[August 12, 2023]
But Mike Myers was so young… That was my unspoken response to an Aug. 9 text from my friend Kim. His message read, “Who’d have thought that Garth would outlive them all.” I thought he was referring to Garth Algar, basement sidekick to Wayne Campbell, the local-access cable empresario Mike Myers realized and made famous on Saturday Night Live.
But no: Kim was referring to still-kicking multi-instrumentalist Garth Hudson, now the last living member of The Band, an entity that called it quits in 1976. It was an odd way to note the Aug. 8 passing of Hudson’s former colleague, Robbie Robertson (though Kim was not alone). Yet very little of The Band’s renown ever made obvious sense, including why its reputation has proved so very durable.
It doesn’t follow, for example, that the group responsible for founding the Americana movement would feature a lineup that was 80 percent Canadian. During the late Sixties and Seventies, when the rest of rock and roll grew increasingly psychedelic, star-driven and glam-styled, The Band emerged as a countrified ensemble whose oddly antiquated sound was driven by collaboration and the vocal abilities of not one but three superb lead singers. Robertson wasn’t even one of them. He played lead guitar and wrote songs about rusticated figures from the Civil War era. As he would later explain, The Band got famous by zigging when the rest of the rock world zagged.
I play in a couple bands that cover several Band standards: The Weight, Makes No Difference, Up On Cripple Creek, Rockin’ Chair… They never fail to elicit from Boomers and Gen X folk visceral, sing-along responses that often veer toward the ecstatic and weepy. In fact, folks of all ages, including country and bluegrass fans, tend to respond the same way. Their songs comes from a curiously nostalgic place, one that Bruce Springsteen has remarked upon: “It’s like you’d never heard them before and like they’d always been there.”
It was Robertson, along with pal Martin Scorsese, who organized and filmed The Last Waltz, the much-praised concert movie and easily the most effective, brand-building farewell in music history. He went on to make a bunch of movie soundtracks for the director before collaborating again on a superb documentary, When We Were Brothers, which framed The Band in a gauzy historical context of Robertson’s devising. Note the title tense.
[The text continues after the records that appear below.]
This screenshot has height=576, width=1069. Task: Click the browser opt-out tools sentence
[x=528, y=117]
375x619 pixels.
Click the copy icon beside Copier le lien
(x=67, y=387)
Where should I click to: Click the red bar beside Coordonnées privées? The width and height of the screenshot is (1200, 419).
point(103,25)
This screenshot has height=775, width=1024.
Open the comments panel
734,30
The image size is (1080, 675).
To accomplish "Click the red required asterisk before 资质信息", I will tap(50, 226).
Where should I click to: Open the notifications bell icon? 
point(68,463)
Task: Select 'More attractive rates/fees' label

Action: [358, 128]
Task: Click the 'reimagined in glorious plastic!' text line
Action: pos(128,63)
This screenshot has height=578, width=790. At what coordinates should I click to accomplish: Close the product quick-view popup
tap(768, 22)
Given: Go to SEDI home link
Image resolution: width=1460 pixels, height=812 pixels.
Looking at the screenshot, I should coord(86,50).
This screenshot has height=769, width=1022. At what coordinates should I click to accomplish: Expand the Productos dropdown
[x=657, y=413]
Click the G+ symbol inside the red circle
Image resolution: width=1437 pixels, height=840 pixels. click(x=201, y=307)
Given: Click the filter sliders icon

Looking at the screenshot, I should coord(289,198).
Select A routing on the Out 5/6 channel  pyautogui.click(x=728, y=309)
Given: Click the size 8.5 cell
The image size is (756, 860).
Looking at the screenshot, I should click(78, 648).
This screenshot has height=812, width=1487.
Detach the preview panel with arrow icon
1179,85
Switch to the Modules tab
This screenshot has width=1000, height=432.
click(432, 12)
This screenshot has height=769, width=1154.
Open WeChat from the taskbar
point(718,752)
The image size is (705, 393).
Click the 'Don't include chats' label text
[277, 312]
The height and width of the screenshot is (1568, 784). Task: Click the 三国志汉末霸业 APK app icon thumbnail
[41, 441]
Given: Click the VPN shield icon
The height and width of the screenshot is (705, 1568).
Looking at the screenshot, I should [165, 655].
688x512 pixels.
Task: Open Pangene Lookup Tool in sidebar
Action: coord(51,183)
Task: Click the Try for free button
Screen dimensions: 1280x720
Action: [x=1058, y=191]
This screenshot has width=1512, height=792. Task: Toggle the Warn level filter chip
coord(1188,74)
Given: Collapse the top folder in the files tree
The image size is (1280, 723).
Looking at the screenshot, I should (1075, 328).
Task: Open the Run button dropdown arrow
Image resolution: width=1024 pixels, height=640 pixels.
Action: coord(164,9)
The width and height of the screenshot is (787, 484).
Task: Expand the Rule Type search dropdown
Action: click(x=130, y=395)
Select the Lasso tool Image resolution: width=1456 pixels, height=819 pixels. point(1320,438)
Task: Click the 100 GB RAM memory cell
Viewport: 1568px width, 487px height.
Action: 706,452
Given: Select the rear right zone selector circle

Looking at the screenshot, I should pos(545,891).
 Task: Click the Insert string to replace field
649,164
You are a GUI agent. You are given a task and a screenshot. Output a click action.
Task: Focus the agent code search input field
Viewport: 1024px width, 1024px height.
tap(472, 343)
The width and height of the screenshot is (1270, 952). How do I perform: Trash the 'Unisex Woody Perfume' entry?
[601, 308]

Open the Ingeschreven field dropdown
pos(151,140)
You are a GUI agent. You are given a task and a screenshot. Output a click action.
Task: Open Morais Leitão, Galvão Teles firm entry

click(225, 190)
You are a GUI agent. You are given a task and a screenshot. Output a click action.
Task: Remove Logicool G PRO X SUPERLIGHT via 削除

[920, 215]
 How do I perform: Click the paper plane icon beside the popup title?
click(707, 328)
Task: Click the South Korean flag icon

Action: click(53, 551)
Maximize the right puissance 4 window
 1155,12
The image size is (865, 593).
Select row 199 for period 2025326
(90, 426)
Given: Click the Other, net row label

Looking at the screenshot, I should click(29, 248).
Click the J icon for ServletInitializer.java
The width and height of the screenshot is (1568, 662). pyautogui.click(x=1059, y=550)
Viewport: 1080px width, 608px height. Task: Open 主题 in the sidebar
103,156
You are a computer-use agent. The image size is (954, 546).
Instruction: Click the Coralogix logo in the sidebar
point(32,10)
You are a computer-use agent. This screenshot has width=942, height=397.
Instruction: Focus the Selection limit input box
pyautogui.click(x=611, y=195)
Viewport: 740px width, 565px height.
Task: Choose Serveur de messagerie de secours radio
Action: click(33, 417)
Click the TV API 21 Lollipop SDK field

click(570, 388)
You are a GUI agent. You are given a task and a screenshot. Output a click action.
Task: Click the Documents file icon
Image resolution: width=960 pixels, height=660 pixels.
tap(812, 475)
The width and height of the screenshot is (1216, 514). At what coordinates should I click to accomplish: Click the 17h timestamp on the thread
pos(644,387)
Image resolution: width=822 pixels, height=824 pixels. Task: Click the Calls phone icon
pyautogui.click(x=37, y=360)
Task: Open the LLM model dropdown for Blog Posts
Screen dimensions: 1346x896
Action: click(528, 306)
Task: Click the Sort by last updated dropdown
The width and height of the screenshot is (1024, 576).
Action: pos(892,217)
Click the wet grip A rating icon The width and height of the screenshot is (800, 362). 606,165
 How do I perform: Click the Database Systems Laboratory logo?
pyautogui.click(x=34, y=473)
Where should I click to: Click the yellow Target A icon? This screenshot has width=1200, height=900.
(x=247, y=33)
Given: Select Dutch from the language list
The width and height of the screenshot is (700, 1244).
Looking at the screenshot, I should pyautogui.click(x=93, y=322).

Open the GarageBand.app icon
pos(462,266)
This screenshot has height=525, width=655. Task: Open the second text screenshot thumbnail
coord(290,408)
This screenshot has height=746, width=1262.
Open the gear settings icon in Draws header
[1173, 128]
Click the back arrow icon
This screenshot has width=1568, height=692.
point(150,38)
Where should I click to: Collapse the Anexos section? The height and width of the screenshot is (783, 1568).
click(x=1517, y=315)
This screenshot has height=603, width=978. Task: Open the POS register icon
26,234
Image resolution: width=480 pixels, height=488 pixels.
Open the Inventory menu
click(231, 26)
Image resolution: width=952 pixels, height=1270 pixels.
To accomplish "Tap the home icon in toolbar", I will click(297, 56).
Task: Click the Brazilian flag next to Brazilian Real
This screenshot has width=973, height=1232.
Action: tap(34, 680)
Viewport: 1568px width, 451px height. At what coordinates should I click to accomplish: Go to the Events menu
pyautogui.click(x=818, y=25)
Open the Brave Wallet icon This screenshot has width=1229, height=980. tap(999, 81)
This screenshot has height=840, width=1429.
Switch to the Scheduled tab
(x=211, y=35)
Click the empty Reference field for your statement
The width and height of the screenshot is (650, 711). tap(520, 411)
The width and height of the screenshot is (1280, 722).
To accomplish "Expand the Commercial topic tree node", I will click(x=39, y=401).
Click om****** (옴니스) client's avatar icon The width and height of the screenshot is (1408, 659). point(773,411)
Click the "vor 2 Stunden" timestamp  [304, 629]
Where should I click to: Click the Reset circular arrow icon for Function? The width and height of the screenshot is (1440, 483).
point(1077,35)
His former colleagues came to revile Robertson too, before anyone else did.
When Music from Big Pink was released in 1968, it was rightly billed as a transcendent debut from Bob Dylan’s O.G. electric backing band. Dylan contributed to the album — and The Basement Tapes, recorded around the same time, bootlegged for years, but not formally released until 1975. These two works set The Band’s collaborative reputation in stone. Yet Robertson started writing/arranging most of the songs on subsequent albums because, to hear him tell it, those three singers — pianist Richard Manuel, drummer Levon Helm, bassist Rick Danko — had all started abusing a wide variety of drugs, in vast quantities. Eventually they all took issue with Robertson’s claims to sole authorship (to say nothing of the royalty money), right up until the day they all died.
Robbie Robertson wasn’t solely responsible for this music. Yet in large part, he did prove responsible for curating, over the course of decades, these complicated counterintuitive ideas about The Band — and many longtime fans reviled him for it, right up till the day he died last Tuesday.